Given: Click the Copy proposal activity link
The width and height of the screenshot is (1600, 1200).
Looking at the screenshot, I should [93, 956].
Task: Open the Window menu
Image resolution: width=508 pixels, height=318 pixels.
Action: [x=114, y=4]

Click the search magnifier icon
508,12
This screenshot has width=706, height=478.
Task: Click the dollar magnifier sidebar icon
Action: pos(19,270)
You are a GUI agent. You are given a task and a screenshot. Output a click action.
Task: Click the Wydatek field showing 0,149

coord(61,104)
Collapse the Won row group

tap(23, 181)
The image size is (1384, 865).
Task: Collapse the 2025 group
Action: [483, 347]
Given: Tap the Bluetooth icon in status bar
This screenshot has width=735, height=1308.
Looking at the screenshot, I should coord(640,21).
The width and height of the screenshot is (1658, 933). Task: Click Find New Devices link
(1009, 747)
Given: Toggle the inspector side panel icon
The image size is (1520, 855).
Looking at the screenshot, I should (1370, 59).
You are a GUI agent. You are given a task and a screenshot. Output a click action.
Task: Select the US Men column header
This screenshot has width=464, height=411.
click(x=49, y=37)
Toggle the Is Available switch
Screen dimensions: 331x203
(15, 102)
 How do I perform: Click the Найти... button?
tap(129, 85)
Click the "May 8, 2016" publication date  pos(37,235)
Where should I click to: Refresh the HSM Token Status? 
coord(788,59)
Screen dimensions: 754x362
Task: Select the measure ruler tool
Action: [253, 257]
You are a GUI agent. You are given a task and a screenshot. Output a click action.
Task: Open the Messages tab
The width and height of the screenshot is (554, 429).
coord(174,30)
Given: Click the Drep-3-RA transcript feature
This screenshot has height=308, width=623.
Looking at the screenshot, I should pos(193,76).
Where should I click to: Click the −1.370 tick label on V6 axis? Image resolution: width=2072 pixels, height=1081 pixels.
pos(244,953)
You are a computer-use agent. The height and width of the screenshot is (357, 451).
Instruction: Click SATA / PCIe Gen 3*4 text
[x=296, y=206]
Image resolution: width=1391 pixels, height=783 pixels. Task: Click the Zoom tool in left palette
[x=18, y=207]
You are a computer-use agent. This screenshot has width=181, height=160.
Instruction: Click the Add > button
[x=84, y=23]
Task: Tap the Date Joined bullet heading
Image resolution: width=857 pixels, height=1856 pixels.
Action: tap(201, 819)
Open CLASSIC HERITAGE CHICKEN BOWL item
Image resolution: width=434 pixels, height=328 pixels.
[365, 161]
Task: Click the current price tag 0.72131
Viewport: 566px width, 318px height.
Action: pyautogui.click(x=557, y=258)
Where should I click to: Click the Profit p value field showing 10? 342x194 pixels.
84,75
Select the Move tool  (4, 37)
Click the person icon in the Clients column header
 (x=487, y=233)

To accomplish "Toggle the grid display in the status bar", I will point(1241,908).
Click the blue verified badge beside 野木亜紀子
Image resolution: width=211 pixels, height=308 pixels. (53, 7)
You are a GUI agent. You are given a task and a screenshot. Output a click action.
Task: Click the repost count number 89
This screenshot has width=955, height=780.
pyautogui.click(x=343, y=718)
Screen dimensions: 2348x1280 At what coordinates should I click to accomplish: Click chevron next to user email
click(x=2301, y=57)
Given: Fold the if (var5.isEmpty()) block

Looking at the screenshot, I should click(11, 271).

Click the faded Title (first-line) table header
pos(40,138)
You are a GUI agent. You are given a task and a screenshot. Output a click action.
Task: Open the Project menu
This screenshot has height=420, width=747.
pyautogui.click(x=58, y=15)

========

* [Your task]: Can you render every line of the records above as a JSON list of strings, one string per line, with blank lines left out?

* [Solution to this task]:
[
  "Given: Click the Copy proposal activity link",
  "The width and height of the screenshot is (1600, 1200).",
  "Looking at the screenshot, I should [93, 956].",
  "Task: Open the Window menu",
  "Image resolution: width=508 pixels, height=318 pixels.",
  "Action: [x=114, y=4]",
  "Click the search magnifier icon",
  "508,12",
  "This screenshot has width=706, height=478.",
  "Task: Click the dollar magnifier sidebar icon",
  "Action: pos(19,270)",
  "You are a GUI agent. You are given a task and a screenshot. Output a click action.",
  "Task: Click the Wydatek field showing 0,149",
  "coord(61,104)",
  "Collapse the Won row group",
  "tap(23, 181)",
  "The image size is (1384, 865).",
  "Task: Collapse the 2025 group",
  "Action: [483, 347]",
  "Given: Tap the Bluetooth icon in status bar",
  "This screenshot has width=735, height=1308.",
  "Looking at the screenshot, I should coord(640,21).",
  "The width and height of the screenshot is (1658, 933). Task: Click Find New Devices link",
  "(1009, 747)",
  "Given: Toggle the inspector side panel icon",
  "The image size is (1520, 855).",
  "Looking at the screenshot, I should (1370, 59).",
  "You are a GUI agent. You are given a task and a screenshot. Output a click action.",
  "Task: Select the US Men column header",
  "This screenshot has width=464, height=411.",
  "click(x=49, y=37)",
  "Toggle the Is Available switch",
  "Screen dimensions: 331x203",
  "(15, 102)",
  " How do I perform: Click the Найти... button?",
  "tap(129, 85)",
  "Click the \"May 8, 2016\" publication date  pos(37,235)",
  "Where should I click to: Refresh the HSM Token Status? ",
  "coord(788,59)",
  "Screen dimensions: 754x362",
  "Task: Select the measure ruler tool",
  "Action: [253, 257]",
  "You are a GUI agent. You are given a task and a screenshot. Output a click action.",
  "Task: Open the Messages tab",
  "The width and height of the screenshot is (554, 429).",
  "coord(174,30)",
  "Given: Click the Drep-3-RA transcript feature",
  "This screenshot has height=308, width=623.",
  "Looking at the screenshot, I should pos(193,76).",
  "Where should I click to: Click the −1.370 tick label on V6 axis? Image resolution: width=2072 pixels, height=1081 pixels.",
  "pos(244,953)",
  "You are a computer-use agent. The height and width of the screenshot is (357, 451).",
  "Instruction: Click SATA / PCIe Gen 3*4 text",
  "[x=296, y=206]",
  "Image resolution: width=1391 pixels, height=783 pixels. Task: Click the Zoom tool in left palette",
  "[x=18, y=207]",
  "You are a computer-use agent. This screenshot has width=181, height=160.",
  "Instruction: Click the Add > button",
  "[x=84, y=23]",
  "Task: Tap the Date Joined bullet heading",
  "Image resolution: width=857 pixels, height=1856 pixels.",
  "Action: tap(201, 819)",
  "Open CLASSIC HERITAGE CHICKEN BOWL item",
  "Image resolution: width=434 pixels, height=328 pixels.",
  "[365, 161]",
  "Task: Click the current price tag 0.72131",
  "Viewport: 566px width, 318px height.",
  "Action: pyautogui.click(x=557, y=258)",
  "Where should I click to: Click the Profit p value field showing 10? 342x194 pixels.",
  "84,75",
  "Select the Move tool  (4, 37)",
  "Click the person icon in the Clients column header",
  " (x=487, y=233)",
  "To accomplish \"Toggle the grid display in the status bar\", I will point(1241,908).",
  "Click the blue verified badge beside 野木亜紀子",
  "Image resolution: width=211 pixels, height=308 pixels. (53, 7)",
  "You are a GUI agent. You are given a task and a screenshot. Output a click action.",
  "Task: Click the repost count number 89",
  "This screenshot has width=955, height=780.",
  "pyautogui.click(x=343, y=718)",
  "Screen dimensions: 2348x1280 At what coordinates should I click to accomplish: Click chevron next to user email",
  "click(x=2301, y=57)",
  "Given: Fold the if (var5.isEmpty()) block",
  "Looking at the screenshot, I should click(11, 271).",
  "Click the faded Title (first-line) table header",
  "pos(40,138)",
  "You are a GUI agent. You are given a task and a screenshot. Output a click action.",
  "Task: Open the Project menu",
  "This screenshot has height=420, width=747.",
  "pyautogui.click(x=58, y=15)"
]